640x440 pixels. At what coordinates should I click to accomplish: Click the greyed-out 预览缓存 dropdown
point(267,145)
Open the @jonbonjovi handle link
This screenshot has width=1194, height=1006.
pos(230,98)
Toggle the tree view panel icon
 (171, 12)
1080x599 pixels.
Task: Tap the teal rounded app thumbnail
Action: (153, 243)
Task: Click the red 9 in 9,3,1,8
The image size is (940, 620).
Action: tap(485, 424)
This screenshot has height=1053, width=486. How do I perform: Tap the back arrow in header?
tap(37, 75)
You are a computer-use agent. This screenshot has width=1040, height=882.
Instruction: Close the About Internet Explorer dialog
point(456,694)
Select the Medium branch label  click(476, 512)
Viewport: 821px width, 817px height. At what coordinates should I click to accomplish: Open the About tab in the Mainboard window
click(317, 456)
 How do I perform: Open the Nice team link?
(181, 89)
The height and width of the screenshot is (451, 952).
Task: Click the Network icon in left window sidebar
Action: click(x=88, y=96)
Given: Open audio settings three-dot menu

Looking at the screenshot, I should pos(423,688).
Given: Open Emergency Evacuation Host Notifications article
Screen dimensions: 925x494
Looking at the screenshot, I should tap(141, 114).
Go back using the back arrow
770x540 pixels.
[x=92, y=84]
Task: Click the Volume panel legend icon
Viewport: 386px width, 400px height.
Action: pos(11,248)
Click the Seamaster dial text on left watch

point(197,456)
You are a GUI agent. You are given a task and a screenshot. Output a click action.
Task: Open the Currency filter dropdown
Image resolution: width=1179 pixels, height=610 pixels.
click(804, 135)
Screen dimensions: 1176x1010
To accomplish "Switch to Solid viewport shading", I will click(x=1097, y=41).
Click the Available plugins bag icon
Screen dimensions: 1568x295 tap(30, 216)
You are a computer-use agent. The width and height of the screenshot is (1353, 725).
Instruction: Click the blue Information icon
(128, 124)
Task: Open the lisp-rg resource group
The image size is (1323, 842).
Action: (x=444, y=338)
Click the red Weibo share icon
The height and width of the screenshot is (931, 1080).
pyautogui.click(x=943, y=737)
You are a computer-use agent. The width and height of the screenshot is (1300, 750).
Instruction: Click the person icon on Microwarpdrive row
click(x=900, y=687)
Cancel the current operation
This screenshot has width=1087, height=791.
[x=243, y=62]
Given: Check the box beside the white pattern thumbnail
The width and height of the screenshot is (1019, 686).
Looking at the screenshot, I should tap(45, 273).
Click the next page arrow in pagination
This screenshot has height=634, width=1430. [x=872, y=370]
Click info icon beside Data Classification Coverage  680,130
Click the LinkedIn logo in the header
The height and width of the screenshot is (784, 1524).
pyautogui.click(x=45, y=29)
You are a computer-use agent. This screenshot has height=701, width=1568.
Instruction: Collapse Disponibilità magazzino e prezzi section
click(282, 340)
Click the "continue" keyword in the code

◆ ◆ ◆ ◆ ◆ ◆ ◆

**Exercise brief:** A verbatim copy of the listing is needed.

**Exercise response:**
640x440 pixels. At what coordinates should I click to accomplish: Click the greyed-out 预览缓存 dropdown
point(267,145)
Open the @jonbonjovi handle link
This screenshot has width=1194, height=1006.
pos(230,98)
Toggle the tree view panel icon
 (171, 12)
1080x599 pixels.
Task: Tap the teal rounded app thumbnail
Action: (153, 243)
Task: Click the red 9 in 9,3,1,8
The image size is (940, 620).
Action: tap(485, 424)
This screenshot has height=1053, width=486. How do I perform: Tap the back arrow in header?
tap(37, 75)
You are a computer-use agent. This screenshot has width=1040, height=882.
Instruction: Close the About Internet Explorer dialog
point(456,694)
Select the Medium branch label  click(476, 512)
Viewport: 821px width, 817px height. At what coordinates should I click to accomplish: Open the About tab in the Mainboard window
click(317, 456)
 How do I perform: Open the Nice team link?
(181, 89)
The height and width of the screenshot is (451, 952).
Task: Click the Network icon in left window sidebar
Action: click(x=88, y=96)
Given: Open audio settings three-dot menu

Looking at the screenshot, I should pos(423,688).
Given: Open Emergency Evacuation Host Notifications article
Screen dimensions: 925x494
Looking at the screenshot, I should tap(141, 114).
Go back using the back arrow
770x540 pixels.
[x=92, y=84]
Task: Click the Volume panel legend icon
Viewport: 386px width, 400px height.
Action: pos(11,248)
Click the Seamaster dial text on left watch

point(197,456)
You are a GUI agent. You are given a task and a screenshot. Output a click action.
Task: Open the Currency filter dropdown
Image resolution: width=1179 pixels, height=610 pixels.
click(804, 135)
Screen dimensions: 1176x1010
To accomplish "Switch to Solid viewport shading", I will click(x=1097, y=41).
Click the Available plugins bag icon
Screen dimensions: 1568x295 tap(30, 216)
You are a computer-use agent. The width and height of the screenshot is (1353, 725).
Instruction: Click the blue Information icon
(128, 124)
Task: Open the lisp-rg resource group
The image size is (1323, 842).
Action: (x=444, y=338)
Click the red Weibo share icon
The height and width of the screenshot is (931, 1080).
pyautogui.click(x=943, y=737)
You are a computer-use agent. The width and height of the screenshot is (1300, 750).
Instruction: Click the person icon on Microwarpdrive row
click(x=900, y=687)
Cancel the current operation
This screenshot has width=1087, height=791.
[x=243, y=62]
Given: Check the box beside the white pattern thumbnail
The width and height of the screenshot is (1019, 686).
Looking at the screenshot, I should tap(45, 273).
Click the next page arrow in pagination
This screenshot has height=634, width=1430. [x=872, y=370]
Click info icon beside Data Classification Coverage  680,130
Click the LinkedIn logo in the header
The height and width of the screenshot is (784, 1524).
pyautogui.click(x=45, y=29)
You are a computer-use agent. This screenshot has height=701, width=1568.
Instruction: Collapse Disponibilità magazzino e prezzi section
click(282, 340)
Click the "continue" keyword in the code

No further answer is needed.